Il y faut, en deux mots, le pouvoir singulier d’une sorte de discours mythique, religion ou poésie. Comme l’expliquait Ernst Jünger, compagnon de route ambigu du nazisme : « Toute lutte pour le pouvoir est précédée d’une période de réévaluation des images et d’iconoclasme. Et c’est pourquoi nous avons besoin des poètes – ils sont les précurseurs du renversement, même de celui des titans.

Et l’on voit la poésie, en Israël, jouer un rôle important. Le 26 mars, le quotidien Haaretz a publié un article expliquant « comment l’armée israélienne utilise une poésie de vengeance pour renforcer le moral [des troupes] ». Les Forces de défense d’Israël ont publié une anthologie comprenant des poèmes qui « expriment un désir de vengeance et présentent le combat à Gaza comme une guerre de religion ». Dans une annonce du 13 octobre appelant les potentiels contributeurs à soumettre leurs textes, Tsahal les invitait « à embarquer pour un voyage poétique et à rallumer le formidable esprit d’Israël », afin de « mobiliser les énergies en temps de guerre ».

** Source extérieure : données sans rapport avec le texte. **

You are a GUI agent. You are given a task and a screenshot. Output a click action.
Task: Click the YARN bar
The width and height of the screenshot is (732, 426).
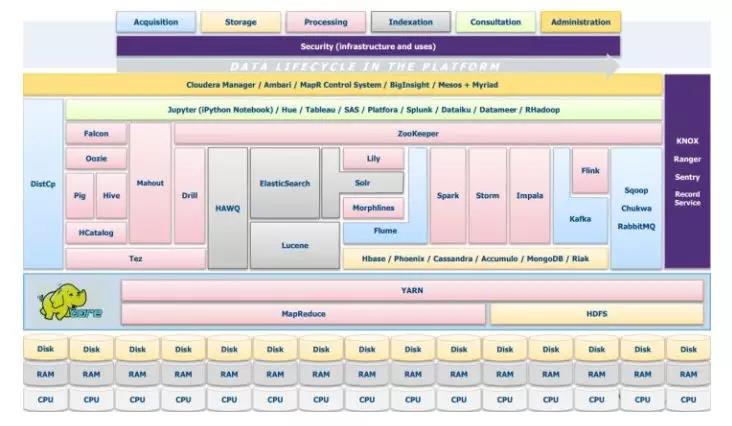(x=411, y=290)
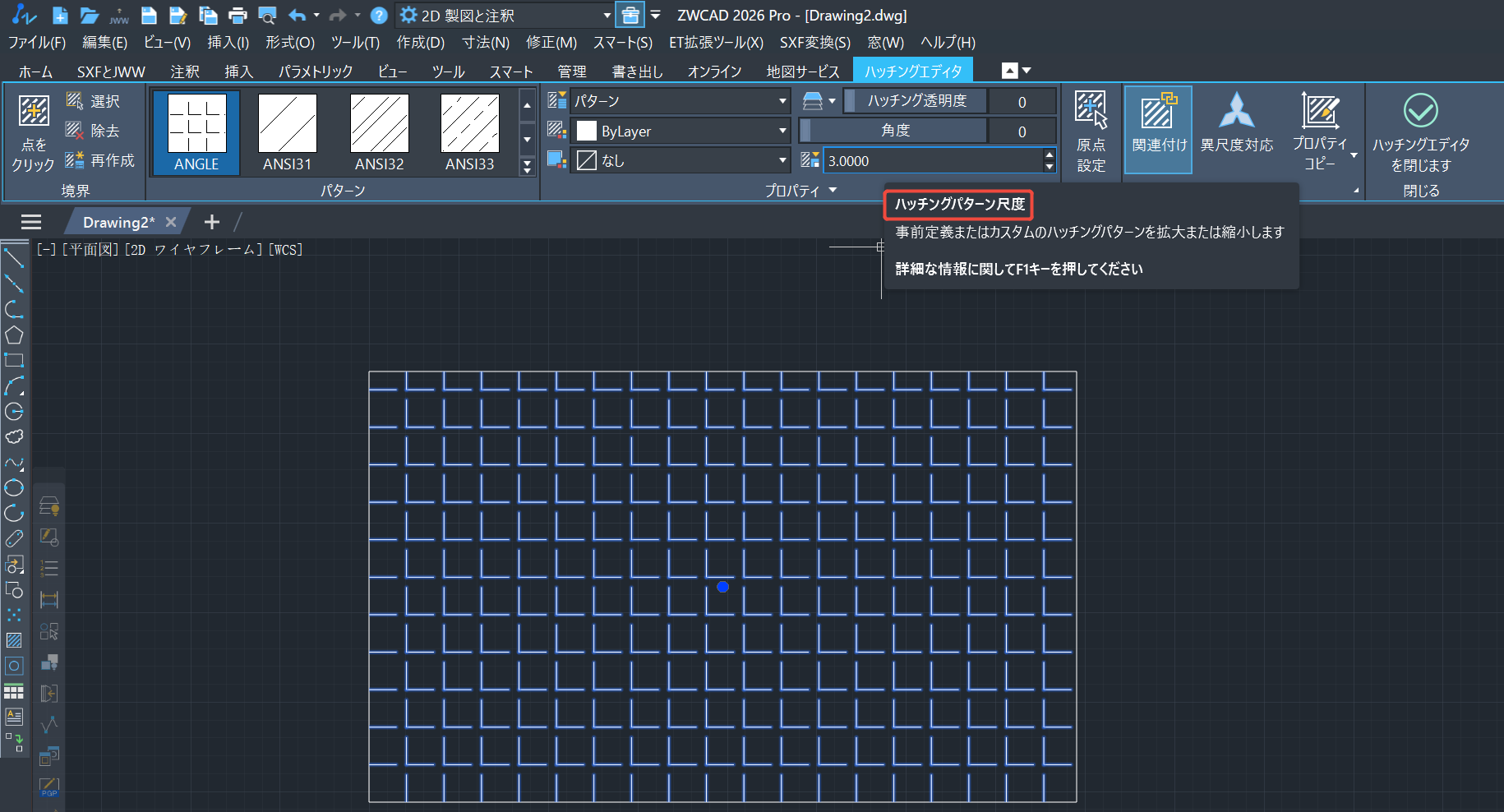
Task: Click the 除去 remove boundary button
Action: coord(95,131)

Apparemment, l’invocation du premier ministre israélien Benyamin Nétanyahou à l’ennemi héréditaire des juifs dans la Torah, Amalec, après le 7-Octobre, ne suffisait pas. Il fallait encore que la poésie moderne la complète. À moins que l’allusion biblique de Nétanyahou n’en ait dit plus qu’il ne l’eût souhaité. En effet, selon l’Ancien Testament, lorsque les juifs de l’Exode ont atteint les collines au-dessus de la vallée où étaient les Amalécites et que Josué les a défaits, Iahvé dit à Moïse : « J’effacerai complètement le souvenir d’Amalec de dessous les cieux. » S’il ne s’agit pas là de nettoyage ethnique, alors le terme ne veut rien dire.

Il n’est pas inutile de rappeler que l’Allemagne fut la terre des Dichter und Denker (des poètes et des penseurs) avant de devenir celle des Richter und Henker (des juges et des bourreaux). Ces deux versions, cependant, seraient-elles plus semblables qu’il n’y paraît ?  Si notre monde devient peu à peu un monde de poète et de bourreaux, il nous faudra plus de juges et de penseurs pour résister à cette nouvelle évolution et regagner une assise morale.